Gestern habe ich den perfekten Bürger gesehen. Er hatte goldenes Haar. Er war klug und belesen, unbefleckt, unschuldig und rein. Er strahlte Versonnenheit aus. Gegen ihn musste ich Merkur sein. Ein zerbeulter Planet. Oder Pluto, hinten irgendwo im Dunkeln, oder Jupiter, Neptun, die schwarze Seite der Galaxie. Die Antimaterie. Er konnte gar nicht ahnen, mit wie viel Ballast ich daherkommen würde. Er ahnt nichts von alldem. Er ist der perfekte Bürger. Kein verkrachtes Elternhaus, keine kreativen Allüren, keine Schnitte an den Oberarmen, kein ausgekotzter Schmerz, gar kein Schmerz, gar nichts.
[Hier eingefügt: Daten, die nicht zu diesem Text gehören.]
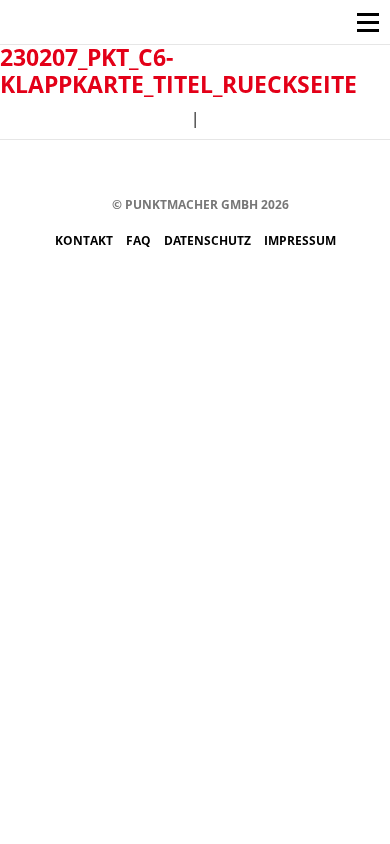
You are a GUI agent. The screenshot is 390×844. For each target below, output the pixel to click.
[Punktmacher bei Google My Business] (308, 169)
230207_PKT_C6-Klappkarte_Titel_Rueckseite (178, 70)
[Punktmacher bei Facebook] (98, 169)
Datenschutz (209, 240)
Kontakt (85, 240)
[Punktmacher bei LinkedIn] (278, 169)
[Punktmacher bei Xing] (248, 169)
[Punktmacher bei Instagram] (128, 169)
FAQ (140, 240)
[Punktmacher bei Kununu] (218, 169)
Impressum (300, 240)
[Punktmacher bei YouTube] (188, 169)
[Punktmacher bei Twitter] (158, 169)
Eine Sehschwäche, höchstens.

Die Erde, vom Merkur aus gesehen. Fotografiert von „Messenger“.
Eine Sonde, die sich in die Umlaufbahn eindrehen wird nächstes Jahr.

Ich schreibe für Geld, ich schreibe für Liebe, ich schreibe fürs Glück.
Sie bezahlen mich mit Gift.
Ich lebe zur falschen Zeit am falschen Ort. Zu viel Weltall.
Der perfekte Bürger, ein akkurater Rasen, eine Besonnenheit. Jemand von der Lichtseite.

Sobald man ein Objekt beobachtet, verändert es sich. Unschärferelationen.
Ich fühle mich wie ein Teenager, jeden Tag verliere ich mich aufs neue.
- Wusstest du, dass Gauloises in Frankreich eine Prollmarke ist?
- Nein, wusste ich nicht.
- In Russland auch. Da sind diese schmalen Zigaretten schick.

Zu viel Ich, auch. Eine Welt, die verspiegelt ist. Kennst du das?
Als wenn das Gehirn glüht. Prolongiert. Ein ferner Punkt.
Und ich sitze traurig neben meinen Wunschmaschinen. Die Wunschmaschinen am Strand unter dem Himmelszelt. Sie laufen alle ins Leere.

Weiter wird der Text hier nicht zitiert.